Introduction to Shakespeare Lesson 1: Development of the English Language
Do you ever get serious resistance to Shakespeare? ‘Miiiiiissss, do we have to do Shakespeare? It’s soooooo boring.’ I find that this lesson helps – purely because it puts some perspective on the language of Shakey and actually makes it out to be relatively easy when compared to Old and Middle English.

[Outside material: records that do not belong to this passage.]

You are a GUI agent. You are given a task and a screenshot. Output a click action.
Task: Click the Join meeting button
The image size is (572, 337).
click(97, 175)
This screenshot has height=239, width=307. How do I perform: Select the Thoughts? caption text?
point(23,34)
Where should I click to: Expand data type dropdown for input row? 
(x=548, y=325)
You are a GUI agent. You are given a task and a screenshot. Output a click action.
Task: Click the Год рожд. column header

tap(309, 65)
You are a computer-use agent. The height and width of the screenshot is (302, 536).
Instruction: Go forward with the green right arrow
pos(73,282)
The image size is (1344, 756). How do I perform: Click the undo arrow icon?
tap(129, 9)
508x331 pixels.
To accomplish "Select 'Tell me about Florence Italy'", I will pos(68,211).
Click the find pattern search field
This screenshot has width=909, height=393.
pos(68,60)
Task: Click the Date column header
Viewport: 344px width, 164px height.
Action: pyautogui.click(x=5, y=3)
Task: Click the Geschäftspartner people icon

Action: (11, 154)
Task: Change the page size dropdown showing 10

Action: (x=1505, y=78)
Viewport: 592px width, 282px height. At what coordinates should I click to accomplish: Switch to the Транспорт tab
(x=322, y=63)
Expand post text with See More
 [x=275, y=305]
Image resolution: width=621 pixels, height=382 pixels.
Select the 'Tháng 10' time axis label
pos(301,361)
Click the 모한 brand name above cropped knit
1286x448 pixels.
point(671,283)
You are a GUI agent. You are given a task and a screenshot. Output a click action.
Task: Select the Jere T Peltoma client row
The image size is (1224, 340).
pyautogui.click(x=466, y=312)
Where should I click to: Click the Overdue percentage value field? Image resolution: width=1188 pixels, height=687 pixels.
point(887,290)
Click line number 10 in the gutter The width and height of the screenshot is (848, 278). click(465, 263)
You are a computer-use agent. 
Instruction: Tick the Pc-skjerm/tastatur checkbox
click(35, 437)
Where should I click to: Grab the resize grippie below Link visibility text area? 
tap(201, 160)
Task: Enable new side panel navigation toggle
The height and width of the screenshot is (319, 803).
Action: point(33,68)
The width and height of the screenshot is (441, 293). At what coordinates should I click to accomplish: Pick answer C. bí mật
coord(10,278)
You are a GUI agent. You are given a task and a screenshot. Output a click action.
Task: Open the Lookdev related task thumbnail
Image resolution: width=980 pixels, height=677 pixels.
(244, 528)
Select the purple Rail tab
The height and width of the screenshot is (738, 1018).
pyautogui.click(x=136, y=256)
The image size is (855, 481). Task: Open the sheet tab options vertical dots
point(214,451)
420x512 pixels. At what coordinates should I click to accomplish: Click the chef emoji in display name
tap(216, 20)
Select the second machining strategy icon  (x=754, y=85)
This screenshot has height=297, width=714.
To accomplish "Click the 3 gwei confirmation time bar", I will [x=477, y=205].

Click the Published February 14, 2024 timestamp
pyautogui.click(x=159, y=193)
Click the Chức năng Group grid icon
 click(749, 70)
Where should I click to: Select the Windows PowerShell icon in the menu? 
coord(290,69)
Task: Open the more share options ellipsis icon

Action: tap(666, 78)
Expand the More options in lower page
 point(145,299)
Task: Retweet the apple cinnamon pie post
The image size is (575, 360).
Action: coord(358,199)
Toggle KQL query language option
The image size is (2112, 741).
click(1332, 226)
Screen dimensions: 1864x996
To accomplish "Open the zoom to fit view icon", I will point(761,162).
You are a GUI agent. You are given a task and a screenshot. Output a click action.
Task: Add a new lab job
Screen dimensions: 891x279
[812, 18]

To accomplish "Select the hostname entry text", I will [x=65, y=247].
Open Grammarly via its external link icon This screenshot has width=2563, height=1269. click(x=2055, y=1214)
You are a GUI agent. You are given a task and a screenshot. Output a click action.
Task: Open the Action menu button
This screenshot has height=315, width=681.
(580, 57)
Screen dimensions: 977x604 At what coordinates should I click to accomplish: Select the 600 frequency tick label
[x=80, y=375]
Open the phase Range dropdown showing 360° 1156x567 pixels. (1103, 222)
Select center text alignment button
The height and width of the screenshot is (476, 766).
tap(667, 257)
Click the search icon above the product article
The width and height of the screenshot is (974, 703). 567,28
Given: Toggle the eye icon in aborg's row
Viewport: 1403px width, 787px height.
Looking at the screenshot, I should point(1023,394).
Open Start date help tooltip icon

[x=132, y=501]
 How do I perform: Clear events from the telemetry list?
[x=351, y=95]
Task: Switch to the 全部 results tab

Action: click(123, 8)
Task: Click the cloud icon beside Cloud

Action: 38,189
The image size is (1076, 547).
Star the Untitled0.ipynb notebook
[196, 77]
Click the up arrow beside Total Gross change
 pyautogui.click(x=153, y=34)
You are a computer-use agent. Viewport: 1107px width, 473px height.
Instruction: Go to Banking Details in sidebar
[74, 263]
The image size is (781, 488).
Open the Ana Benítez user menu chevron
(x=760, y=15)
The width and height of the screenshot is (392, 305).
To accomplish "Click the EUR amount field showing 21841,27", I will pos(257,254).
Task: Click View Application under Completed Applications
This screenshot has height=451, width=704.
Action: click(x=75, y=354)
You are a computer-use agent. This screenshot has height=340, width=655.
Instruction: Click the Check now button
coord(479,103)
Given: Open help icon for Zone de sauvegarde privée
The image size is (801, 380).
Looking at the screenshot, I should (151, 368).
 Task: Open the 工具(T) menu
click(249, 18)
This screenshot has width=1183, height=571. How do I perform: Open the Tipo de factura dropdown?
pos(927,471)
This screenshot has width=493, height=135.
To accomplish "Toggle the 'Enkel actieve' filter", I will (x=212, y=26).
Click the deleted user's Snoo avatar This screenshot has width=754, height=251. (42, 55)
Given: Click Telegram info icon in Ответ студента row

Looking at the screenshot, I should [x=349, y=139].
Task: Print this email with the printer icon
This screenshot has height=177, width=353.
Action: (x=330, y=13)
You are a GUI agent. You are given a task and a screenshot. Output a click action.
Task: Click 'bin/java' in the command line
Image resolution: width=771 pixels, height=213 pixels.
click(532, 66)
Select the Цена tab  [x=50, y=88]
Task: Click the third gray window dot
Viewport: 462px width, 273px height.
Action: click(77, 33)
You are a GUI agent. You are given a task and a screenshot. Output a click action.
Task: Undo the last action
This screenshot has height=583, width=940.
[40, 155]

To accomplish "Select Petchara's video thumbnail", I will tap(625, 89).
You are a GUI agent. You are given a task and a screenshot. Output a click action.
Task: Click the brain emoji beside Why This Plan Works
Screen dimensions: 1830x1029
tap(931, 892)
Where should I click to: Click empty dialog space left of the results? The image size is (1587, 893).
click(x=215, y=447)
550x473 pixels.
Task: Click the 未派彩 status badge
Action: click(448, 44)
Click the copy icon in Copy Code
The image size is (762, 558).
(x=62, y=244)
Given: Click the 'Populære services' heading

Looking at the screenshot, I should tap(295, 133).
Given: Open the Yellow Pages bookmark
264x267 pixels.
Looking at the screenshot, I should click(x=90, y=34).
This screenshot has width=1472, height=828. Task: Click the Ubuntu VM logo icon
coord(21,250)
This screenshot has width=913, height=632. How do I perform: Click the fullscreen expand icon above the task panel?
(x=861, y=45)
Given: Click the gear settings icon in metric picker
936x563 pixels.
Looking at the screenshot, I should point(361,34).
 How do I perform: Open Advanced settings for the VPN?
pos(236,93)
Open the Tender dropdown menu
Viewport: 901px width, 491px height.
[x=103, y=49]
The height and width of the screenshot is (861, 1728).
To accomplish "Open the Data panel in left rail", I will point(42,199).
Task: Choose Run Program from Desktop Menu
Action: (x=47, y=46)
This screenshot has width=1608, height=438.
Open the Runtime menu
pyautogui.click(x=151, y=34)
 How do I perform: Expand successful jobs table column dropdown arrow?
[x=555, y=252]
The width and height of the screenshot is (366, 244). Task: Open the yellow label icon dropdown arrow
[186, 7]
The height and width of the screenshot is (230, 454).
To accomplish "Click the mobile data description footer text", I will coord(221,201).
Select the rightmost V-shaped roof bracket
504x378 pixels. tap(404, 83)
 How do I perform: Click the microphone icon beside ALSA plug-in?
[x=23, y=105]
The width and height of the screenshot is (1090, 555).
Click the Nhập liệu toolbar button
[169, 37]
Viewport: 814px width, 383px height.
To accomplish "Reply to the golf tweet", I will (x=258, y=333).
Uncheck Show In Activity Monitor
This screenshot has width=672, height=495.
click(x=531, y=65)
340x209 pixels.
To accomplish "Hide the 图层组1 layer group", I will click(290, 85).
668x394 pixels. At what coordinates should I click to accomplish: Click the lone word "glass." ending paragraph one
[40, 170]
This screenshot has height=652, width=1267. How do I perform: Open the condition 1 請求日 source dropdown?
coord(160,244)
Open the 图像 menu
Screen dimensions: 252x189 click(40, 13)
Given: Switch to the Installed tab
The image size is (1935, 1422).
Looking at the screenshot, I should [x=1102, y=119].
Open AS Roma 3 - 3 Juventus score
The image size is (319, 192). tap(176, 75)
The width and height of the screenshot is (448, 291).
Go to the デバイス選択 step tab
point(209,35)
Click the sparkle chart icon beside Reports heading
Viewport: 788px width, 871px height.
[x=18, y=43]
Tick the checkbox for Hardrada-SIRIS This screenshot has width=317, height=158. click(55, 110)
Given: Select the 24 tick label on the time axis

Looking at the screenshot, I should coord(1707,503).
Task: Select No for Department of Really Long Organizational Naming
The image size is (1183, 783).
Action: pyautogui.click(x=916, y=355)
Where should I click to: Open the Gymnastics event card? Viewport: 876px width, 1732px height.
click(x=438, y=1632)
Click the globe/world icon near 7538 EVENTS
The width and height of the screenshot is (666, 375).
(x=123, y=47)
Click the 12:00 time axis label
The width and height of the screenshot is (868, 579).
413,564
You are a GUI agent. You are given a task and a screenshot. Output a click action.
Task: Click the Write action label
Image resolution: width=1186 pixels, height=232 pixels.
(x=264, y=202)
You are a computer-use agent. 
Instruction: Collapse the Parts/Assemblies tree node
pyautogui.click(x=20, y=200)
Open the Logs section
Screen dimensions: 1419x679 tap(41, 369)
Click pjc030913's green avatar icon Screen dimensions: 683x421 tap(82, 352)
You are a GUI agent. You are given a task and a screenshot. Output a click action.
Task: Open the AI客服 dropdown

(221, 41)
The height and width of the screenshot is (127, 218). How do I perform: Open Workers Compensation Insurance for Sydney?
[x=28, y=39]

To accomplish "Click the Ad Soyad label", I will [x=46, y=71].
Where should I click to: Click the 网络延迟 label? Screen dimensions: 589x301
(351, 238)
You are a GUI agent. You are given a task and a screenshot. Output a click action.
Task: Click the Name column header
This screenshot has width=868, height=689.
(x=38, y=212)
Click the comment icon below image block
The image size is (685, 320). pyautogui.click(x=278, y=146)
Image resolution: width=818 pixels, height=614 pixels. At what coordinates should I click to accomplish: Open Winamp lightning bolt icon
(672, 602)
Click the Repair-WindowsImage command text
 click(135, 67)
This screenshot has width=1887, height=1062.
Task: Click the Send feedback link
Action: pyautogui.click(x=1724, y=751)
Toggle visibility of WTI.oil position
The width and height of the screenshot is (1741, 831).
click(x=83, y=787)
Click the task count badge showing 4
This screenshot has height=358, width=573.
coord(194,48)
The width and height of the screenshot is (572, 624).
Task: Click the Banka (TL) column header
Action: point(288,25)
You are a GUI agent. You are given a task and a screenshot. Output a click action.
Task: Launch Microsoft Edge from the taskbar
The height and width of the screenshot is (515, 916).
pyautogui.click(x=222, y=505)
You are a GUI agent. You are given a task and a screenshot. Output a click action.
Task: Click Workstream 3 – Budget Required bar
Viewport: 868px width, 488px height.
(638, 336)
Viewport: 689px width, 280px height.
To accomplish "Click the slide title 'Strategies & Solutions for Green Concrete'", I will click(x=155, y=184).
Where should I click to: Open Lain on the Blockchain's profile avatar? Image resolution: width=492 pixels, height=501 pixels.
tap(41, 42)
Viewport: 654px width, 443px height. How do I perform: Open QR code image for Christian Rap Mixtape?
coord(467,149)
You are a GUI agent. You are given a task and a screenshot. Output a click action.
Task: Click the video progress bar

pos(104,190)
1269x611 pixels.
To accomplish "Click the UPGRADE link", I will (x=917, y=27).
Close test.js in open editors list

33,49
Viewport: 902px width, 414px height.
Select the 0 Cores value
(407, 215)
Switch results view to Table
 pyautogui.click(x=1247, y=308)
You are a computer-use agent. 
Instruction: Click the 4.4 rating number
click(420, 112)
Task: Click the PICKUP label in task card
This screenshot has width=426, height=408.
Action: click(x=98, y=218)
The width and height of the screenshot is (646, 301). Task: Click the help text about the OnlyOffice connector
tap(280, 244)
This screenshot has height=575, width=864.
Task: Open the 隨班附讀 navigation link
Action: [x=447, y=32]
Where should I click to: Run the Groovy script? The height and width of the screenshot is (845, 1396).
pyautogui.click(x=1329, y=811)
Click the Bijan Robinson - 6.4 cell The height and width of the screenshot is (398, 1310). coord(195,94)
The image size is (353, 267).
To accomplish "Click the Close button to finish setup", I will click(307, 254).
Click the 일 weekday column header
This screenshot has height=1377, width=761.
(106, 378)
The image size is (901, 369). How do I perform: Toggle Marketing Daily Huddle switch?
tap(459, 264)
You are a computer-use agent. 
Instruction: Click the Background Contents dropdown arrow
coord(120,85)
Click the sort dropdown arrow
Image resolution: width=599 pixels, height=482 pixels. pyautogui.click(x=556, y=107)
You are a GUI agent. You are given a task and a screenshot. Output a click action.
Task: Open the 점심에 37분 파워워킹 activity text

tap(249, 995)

The lesson takes the students on a journey into the past to see what the other versions of English looked like. Oh and their faces when you reveal that Shakespeare is actually written in Modern English! It’s a sight to behold and a great discussion point. But once your students have grappled the complexities of Beowulf and wrestled with the word order of Chaucer, they should see that Shakespeare was Mr Straightforward in comparison. I’ve taught this lesson to all abilities, and it’s always gone down well. The students like the challenge and the translation activities and can have a real old laugh at the teacher who attempts to read Old and Middle English out loud!
Emotive Language Word Mat
This little, unprepossessing resource is actually a really handy tool when you’re teaching persuasive writing. It presents students with a pick and mix of emotive words to use in their work and would particularly suit those students who may struggle to connect ideas with emotions, or those students who believe emotive language to be talking about emotions, rather than stirring them. Great for preparing for the GCSE English Language Paper Two writing question as well. You’d hope once the students have used this a few times that some of the words would stay with them for later exam hall retrieval!
Living in the Victorian Workhouse Differentiated Reading Comprehension
Who doesn’t love a reading comprehension, right? They have been the backbone of an English teacher’s repertoire since time immemorial. The great thing about this one is that it provides some fantastic 19th century context information which is valuable for the English Literature GCSE exam and could also help with the 19th century text in the English Language GCSE exam too. The text gives loads of information about the poor laws and the union workhouses along with links to how the poor are portrayed in literature and art.
There are three lots of questions too, in higher, middle and lower ability versions so you really can use this with just about any class or student. And of course, answers are provided should you want to give your pupils a go at self or peer marking. It’s also perfect to leave for a cover teacher if you’re ever allowed out on a course again!
And if you’re not keen on the notion of a comprehension (they could be seen as old fashioned – I mean, I did them at school and that was practically back in the Victorian era!), just use the text as a starting point for a discussion or working on the skills needed for the English Language GCSE. Definitely one to have on standby.